Romo, though, has plenty of defenders in his locker room. Of course, they’re going to stick up for him publicly.
“In my eyes, Romo is a fighter," wide receiver Dez Bryant told Dallas reporters. "I don't think no quarterback in this league takes as much criticism as he takes, and he still goes out there and acts like he hasn't heard anything. I know he heard it, but he don't let it get to him. He goes out there and performs the best way he possibly can, and we're going to forever back him."
Romo’s coach, Jason Garrett, said he should have thrown to the checkdown. The problem with Romo is that he was on fire; my guess is at some point you feel you can complete every throw no matter how tight a window. Turns out that’s not the case. And Romo needs to channel his inner Peyton Manning.
*The stat for Romo’s critics: He’s 19-24 as a starter since 2010. The stat for his fans: His passer rating (114.3) is second in the NFL behind Denver’s Peyton Manning. Romo has 13 touchdowns, two interceptions and a 71.8 completion percentage. Meanwhile, Romo plows forward.

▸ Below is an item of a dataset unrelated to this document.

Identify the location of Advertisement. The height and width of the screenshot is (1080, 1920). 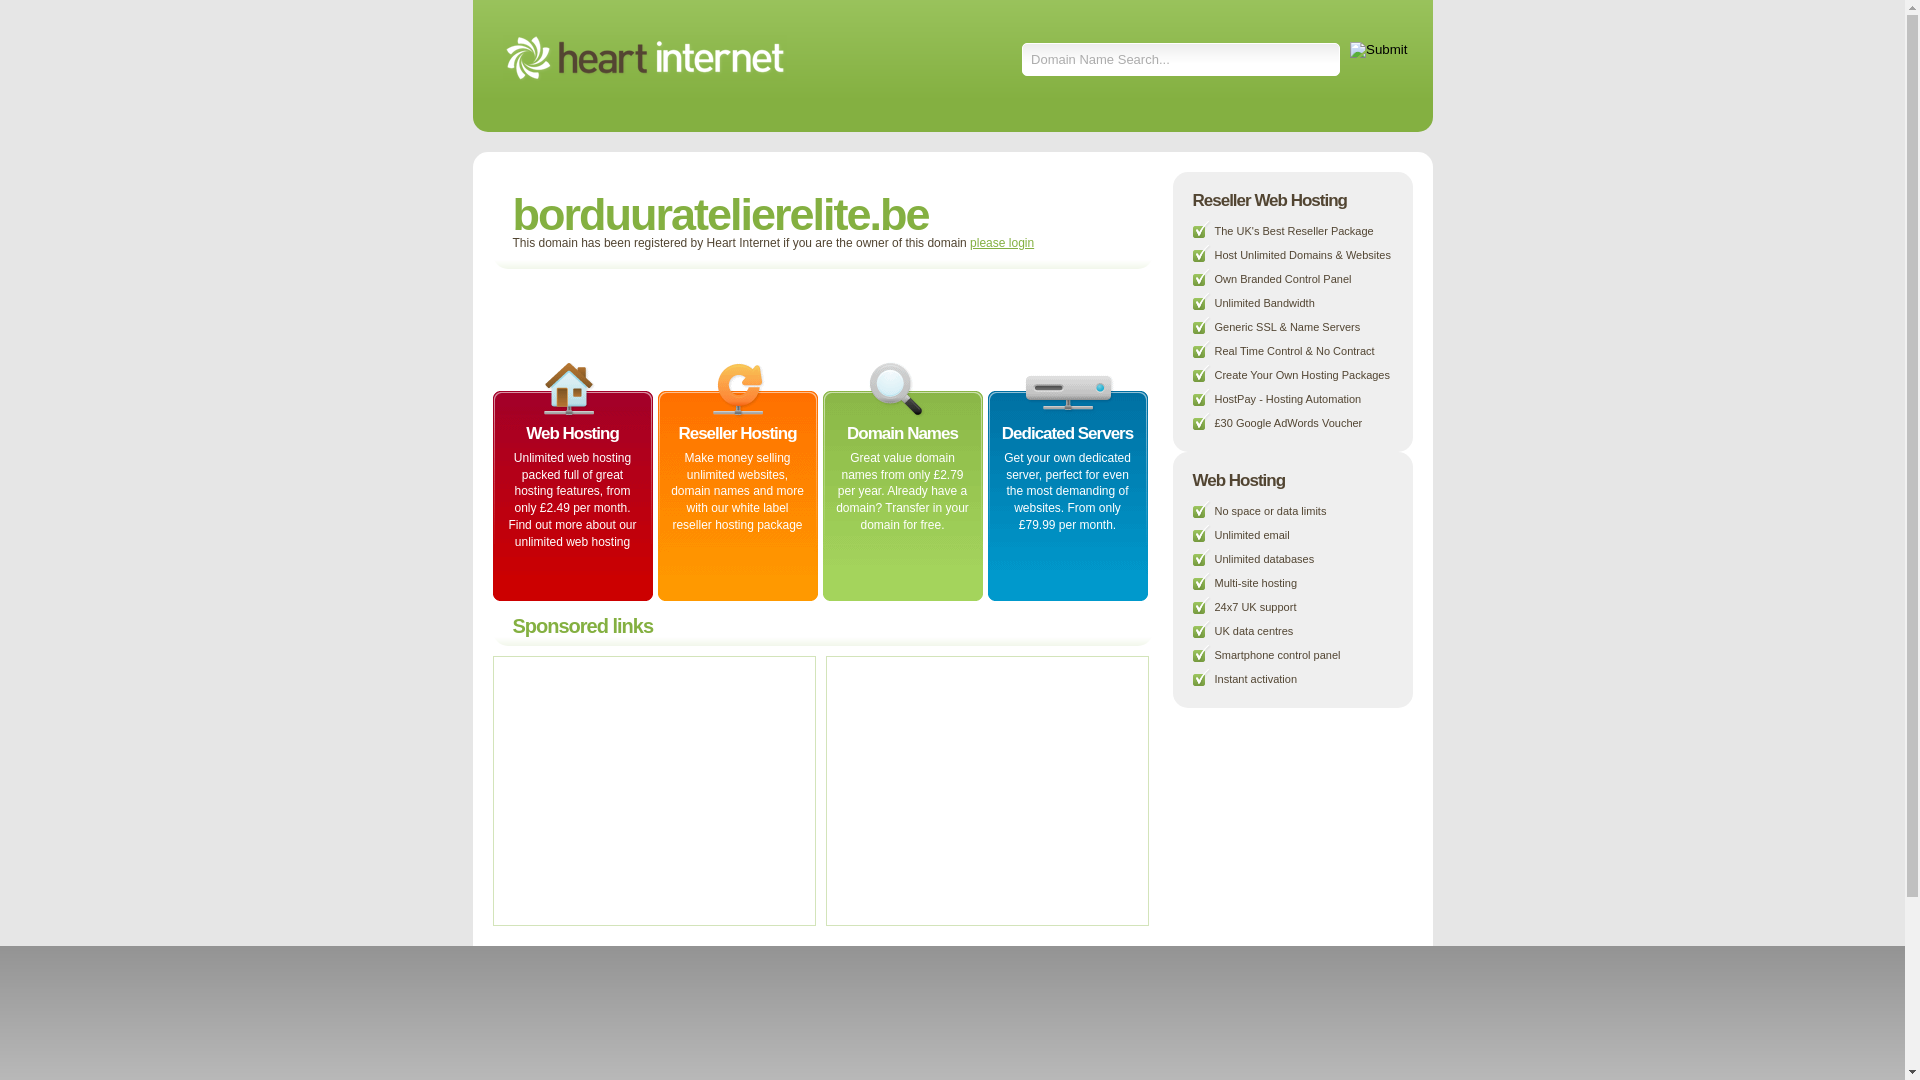
(652, 790).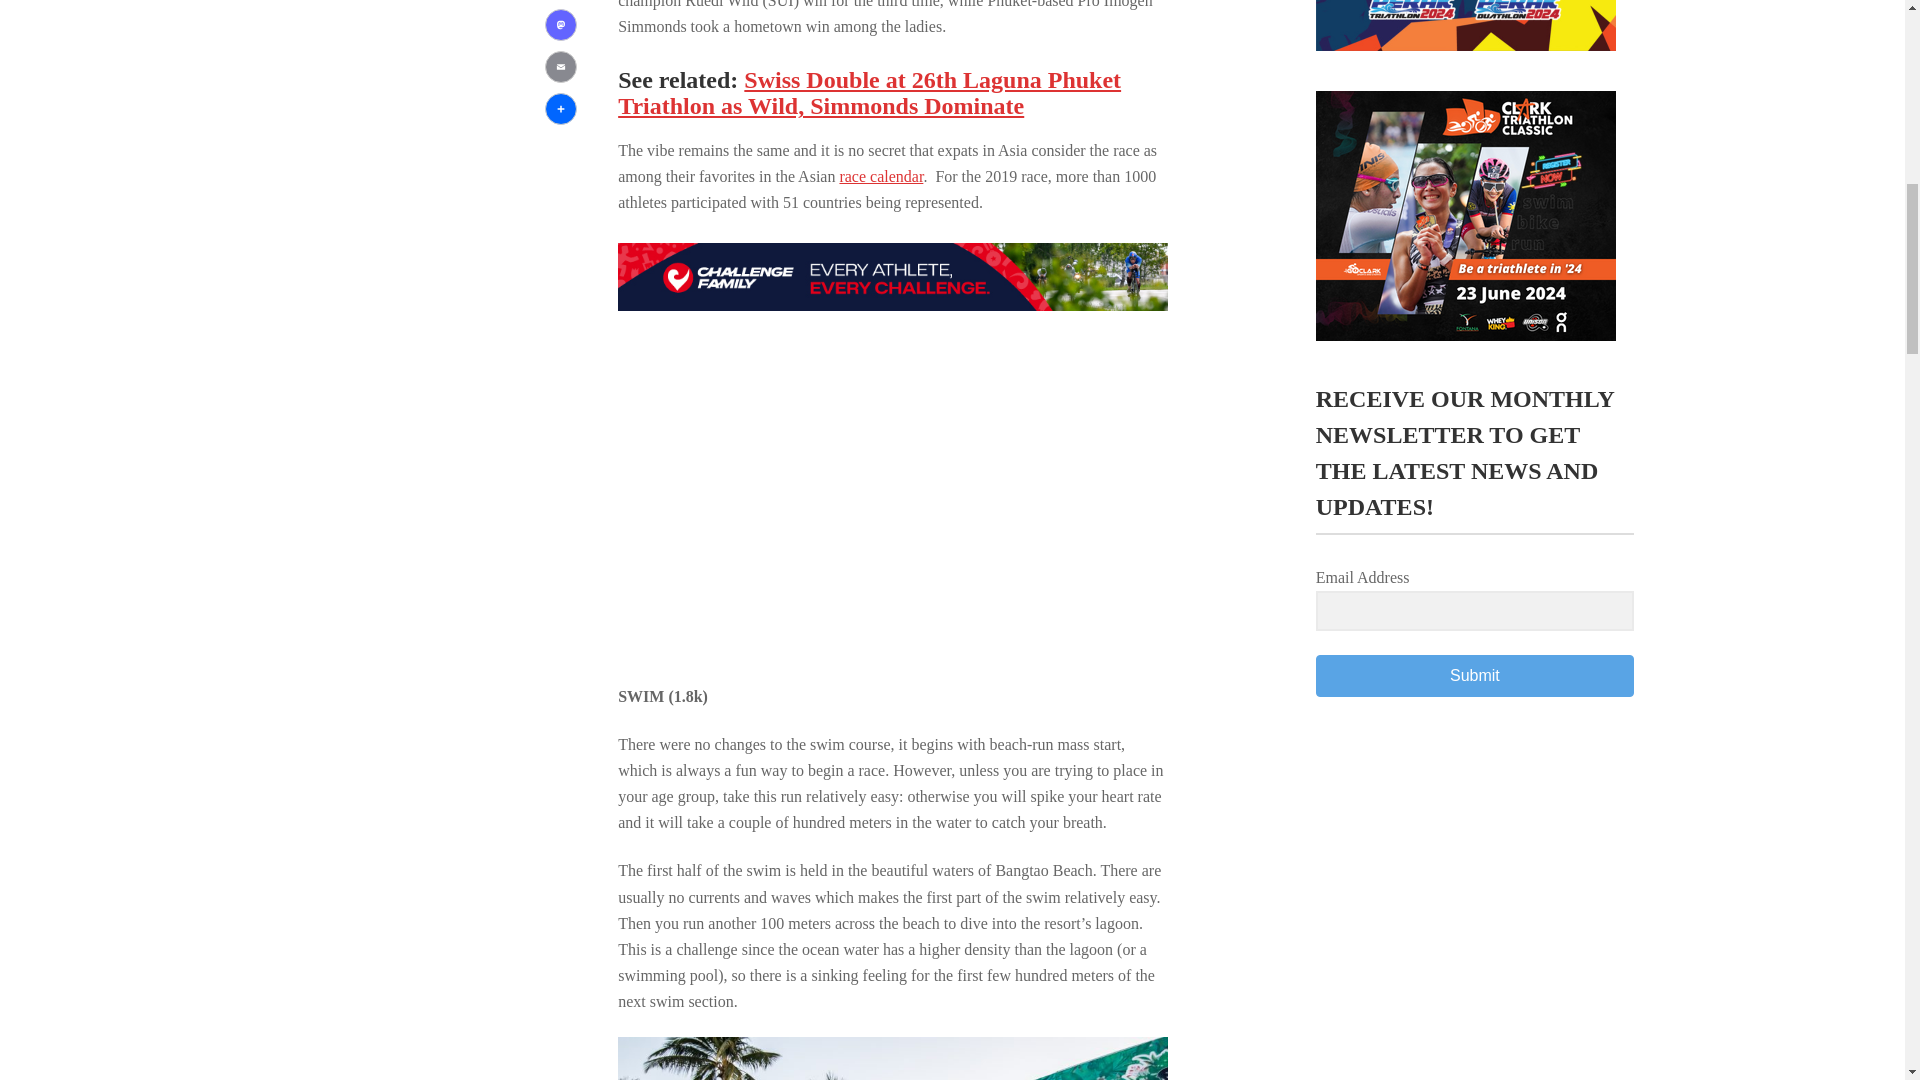 Image resolution: width=1920 pixels, height=1080 pixels. What do you see at coordinates (561, 24) in the screenshot?
I see `Mastodon` at bounding box center [561, 24].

*Lost in the attention surrounding Romo? The putrid play of Dallas’ defense -- not just in this game, but in the first five. The Cowboys already have allowed three passers to surpass 400 yards, becoming the fourth team in NFL history to do so. With 11 games remaining. Yikes.
Sure, some of it stems from the quarterbacks Dallas has faced. But the Cowboys have defensive issues, ranging from adjusting to a new scheme to losing key players to subpar performances. And the pass rush produced 13 sacks in the first three games; two in the last two. End DeMarcus Ware hasn’t been as lethal.
*There are some excellent numbers on an ESPN.com breakdown of the Cowboys, from Romo’s passing stats out of an empty backfield -- they’re really good -- to the damage inflicted by tight ends and running backs against their defense -- it’s really bad. Take note; it'll make you sound smarter all week and during the game.
*Life in Jerry Jones' world. After calling Sunday’s loss a moral victory -- teams that are supposed to contend for a division title don’t have such games at home -- he offered support for coordinator Monte Kiffin. Jones wanted Rob Ryan gone so he’ll naturally defend Kiffin.